Extrait du document →
┌────────

Selon la longue, mais explicite, réponse parlementaire du ministre des Infrastructures nationales mardi, 1 742 projets de drains ont été engagés sur cinq ans (2021-26) et seuls 31 % de ceux-ci, soit 539 projets, ont été complétés à ce stade pour Rs 3,8 milliards. Ce sont probablement les projets les plus simples à Rs 7 millions en moyenne par projet, alors que 114 autres projets sont en cours de réalisation pour une somme additionnelle de Rs 3,3 milliards (moyenne par projet de Rs 29 millions), alors que 150 autres projets au coût de Rs 2,8 milliards sont au Public Procurement Office (Rs 19 millions en moyenne). On présume que les 939 projets manquants (54 % du total !) n’ont pas encore connu d’appel d’offres et, si j’ai bien compris, qu’il ne reste plus que Rs 1,8 milliard du budget (15,4 %) de Rs 11,7 milliards ? Ça promet quoi, vous croyez ?

└────────

Enregistrements fournis →
┌────────

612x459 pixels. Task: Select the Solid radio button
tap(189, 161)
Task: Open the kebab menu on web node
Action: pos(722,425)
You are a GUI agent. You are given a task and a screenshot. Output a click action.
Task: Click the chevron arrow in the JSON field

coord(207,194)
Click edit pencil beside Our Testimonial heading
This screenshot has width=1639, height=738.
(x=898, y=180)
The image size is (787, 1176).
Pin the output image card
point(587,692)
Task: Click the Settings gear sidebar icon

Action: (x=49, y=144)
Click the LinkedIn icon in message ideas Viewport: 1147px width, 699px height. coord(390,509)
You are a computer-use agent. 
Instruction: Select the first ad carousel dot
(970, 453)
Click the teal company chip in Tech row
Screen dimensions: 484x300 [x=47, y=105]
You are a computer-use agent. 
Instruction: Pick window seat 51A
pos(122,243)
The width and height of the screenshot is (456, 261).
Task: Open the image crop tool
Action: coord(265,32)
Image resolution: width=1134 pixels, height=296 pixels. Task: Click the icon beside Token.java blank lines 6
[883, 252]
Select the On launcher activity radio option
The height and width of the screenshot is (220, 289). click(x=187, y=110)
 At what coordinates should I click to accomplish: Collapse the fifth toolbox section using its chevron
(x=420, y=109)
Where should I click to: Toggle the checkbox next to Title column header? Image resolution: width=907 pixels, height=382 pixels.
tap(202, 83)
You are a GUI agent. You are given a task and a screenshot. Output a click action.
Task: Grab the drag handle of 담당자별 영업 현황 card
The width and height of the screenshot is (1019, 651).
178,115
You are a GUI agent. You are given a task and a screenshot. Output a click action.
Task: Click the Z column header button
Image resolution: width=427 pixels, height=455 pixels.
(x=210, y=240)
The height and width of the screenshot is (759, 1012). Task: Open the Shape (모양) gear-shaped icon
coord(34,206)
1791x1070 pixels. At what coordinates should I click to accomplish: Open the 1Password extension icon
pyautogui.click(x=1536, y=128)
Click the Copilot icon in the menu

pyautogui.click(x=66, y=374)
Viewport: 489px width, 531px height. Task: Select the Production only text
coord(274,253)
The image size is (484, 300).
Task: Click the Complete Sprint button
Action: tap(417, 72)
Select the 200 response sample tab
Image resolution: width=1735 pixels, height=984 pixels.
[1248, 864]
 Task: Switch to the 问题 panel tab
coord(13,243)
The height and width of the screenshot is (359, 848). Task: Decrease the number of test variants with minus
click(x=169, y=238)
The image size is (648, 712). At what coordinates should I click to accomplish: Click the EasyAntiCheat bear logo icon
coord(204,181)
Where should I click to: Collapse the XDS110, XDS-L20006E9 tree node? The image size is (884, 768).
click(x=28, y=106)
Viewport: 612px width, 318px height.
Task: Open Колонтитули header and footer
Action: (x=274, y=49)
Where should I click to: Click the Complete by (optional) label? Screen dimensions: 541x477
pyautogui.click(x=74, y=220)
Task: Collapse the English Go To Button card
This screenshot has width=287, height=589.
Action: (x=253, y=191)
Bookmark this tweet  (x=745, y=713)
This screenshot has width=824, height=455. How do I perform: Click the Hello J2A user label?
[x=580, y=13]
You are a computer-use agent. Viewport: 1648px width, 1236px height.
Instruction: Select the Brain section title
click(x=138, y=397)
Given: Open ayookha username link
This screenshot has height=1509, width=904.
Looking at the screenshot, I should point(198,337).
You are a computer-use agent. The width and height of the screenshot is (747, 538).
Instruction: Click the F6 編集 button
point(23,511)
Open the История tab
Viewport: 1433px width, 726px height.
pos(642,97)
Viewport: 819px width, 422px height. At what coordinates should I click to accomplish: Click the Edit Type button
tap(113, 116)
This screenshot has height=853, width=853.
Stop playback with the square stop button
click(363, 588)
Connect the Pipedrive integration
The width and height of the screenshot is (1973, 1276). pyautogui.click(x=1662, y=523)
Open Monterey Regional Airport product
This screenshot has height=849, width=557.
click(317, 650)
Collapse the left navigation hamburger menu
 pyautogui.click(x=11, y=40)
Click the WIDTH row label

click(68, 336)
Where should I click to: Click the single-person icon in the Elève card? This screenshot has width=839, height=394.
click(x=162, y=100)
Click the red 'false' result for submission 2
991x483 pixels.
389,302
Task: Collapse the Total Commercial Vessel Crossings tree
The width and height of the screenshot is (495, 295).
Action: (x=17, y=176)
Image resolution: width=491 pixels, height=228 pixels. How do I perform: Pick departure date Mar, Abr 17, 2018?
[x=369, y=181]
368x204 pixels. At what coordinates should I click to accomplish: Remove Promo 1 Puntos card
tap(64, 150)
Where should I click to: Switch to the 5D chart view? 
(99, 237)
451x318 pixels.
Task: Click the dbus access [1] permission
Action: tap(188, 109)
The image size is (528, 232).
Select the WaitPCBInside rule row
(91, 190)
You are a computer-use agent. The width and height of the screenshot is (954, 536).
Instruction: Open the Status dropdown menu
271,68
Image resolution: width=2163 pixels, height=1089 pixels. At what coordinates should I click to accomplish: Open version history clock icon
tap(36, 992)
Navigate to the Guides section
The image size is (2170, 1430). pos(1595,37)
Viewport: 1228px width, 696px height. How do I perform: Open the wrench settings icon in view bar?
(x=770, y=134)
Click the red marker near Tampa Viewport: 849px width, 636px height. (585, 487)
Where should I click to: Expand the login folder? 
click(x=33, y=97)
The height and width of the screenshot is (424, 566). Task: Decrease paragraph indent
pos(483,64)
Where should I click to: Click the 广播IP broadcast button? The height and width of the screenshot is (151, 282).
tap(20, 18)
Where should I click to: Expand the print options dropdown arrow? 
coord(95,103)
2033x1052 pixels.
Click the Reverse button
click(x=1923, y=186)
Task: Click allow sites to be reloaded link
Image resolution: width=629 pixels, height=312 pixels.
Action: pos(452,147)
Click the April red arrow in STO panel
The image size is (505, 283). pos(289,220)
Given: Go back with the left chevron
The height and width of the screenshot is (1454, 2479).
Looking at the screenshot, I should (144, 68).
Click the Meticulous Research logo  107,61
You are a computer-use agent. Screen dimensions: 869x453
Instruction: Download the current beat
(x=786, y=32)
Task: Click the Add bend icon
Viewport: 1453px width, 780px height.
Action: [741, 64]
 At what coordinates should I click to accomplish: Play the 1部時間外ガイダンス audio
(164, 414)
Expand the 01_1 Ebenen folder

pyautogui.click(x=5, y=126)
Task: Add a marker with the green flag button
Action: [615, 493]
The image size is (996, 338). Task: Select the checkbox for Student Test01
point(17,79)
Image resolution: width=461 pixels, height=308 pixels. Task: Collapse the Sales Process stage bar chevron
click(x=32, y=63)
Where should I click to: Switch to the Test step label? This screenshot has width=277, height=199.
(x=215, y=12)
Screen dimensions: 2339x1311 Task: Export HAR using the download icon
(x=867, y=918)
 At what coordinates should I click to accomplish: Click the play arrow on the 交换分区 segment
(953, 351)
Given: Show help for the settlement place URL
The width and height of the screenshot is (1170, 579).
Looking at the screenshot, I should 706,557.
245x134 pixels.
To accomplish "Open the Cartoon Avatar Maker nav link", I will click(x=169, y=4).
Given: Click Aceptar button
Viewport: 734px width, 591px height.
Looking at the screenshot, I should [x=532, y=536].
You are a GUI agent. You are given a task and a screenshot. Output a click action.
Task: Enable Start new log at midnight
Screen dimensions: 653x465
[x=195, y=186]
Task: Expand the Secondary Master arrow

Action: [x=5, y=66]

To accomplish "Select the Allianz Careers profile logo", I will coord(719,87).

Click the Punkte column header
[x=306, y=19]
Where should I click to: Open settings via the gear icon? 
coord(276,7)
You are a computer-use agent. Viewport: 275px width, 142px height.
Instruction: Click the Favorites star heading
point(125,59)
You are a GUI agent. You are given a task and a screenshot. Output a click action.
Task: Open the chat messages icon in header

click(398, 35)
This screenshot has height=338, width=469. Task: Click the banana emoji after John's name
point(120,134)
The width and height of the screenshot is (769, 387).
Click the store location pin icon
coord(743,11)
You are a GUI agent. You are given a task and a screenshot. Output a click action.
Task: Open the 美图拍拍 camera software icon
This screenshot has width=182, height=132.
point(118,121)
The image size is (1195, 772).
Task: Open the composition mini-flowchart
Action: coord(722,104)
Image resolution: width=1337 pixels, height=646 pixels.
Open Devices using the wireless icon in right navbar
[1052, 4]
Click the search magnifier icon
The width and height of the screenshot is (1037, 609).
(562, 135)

└────────

Problème court 1 →
Quels montants l'extrait sur les projets de drains exprime-t-il en milliards de roupies ? Donnez-les tous.
Problème court 2 →
Pouvez-vous recopier à l'identique le passage de l'extrait sur les projets de drains qui va de « Selon la longue, mais » à « vous croyez ? », ces deux bornes comprises ?

Bonne réponse 1 →
- Rs 3,8 milliards
- Rs 3,3 milliards
- Rs 2,8 milliards
- Rs 1,8 milliard
- Rs 11,7 milliards

Bonne réponse 2 →
Selon la longue, mais explicite, réponse parlementaire du ministre des Infrastructures nationales mardi, 1 742 projets de drains ont été engagés sur cinq ans (2021-26) et seuls 31 % de ceux-ci, soit 539 projets, ont été complétés à ce stade pour Rs 3,8 milliards. Ce sont probablement les projets les plus simples à Rs 7 millions en moyenne par projet, alors que 114 autres projets sont en cours de réalisation pour une somme additionnelle de Rs 3,3 milliards (moyenne par projet de Rs 29 millions), alors que 150 autres projets au coût de Rs 2,8 milliards sont au Public Procurement Office (Rs 19 millions en moyenne). On présume que les 939 projets manquants (54 % du total !) n’ont pas encore connu d’appel d’offres et, si j’ai bien compris, qu’il ne reste plus que Rs 1,8 milliard du budget (15,4 %) de Rs 11,7 milliards ? Ça promet quoi, vous croyez ?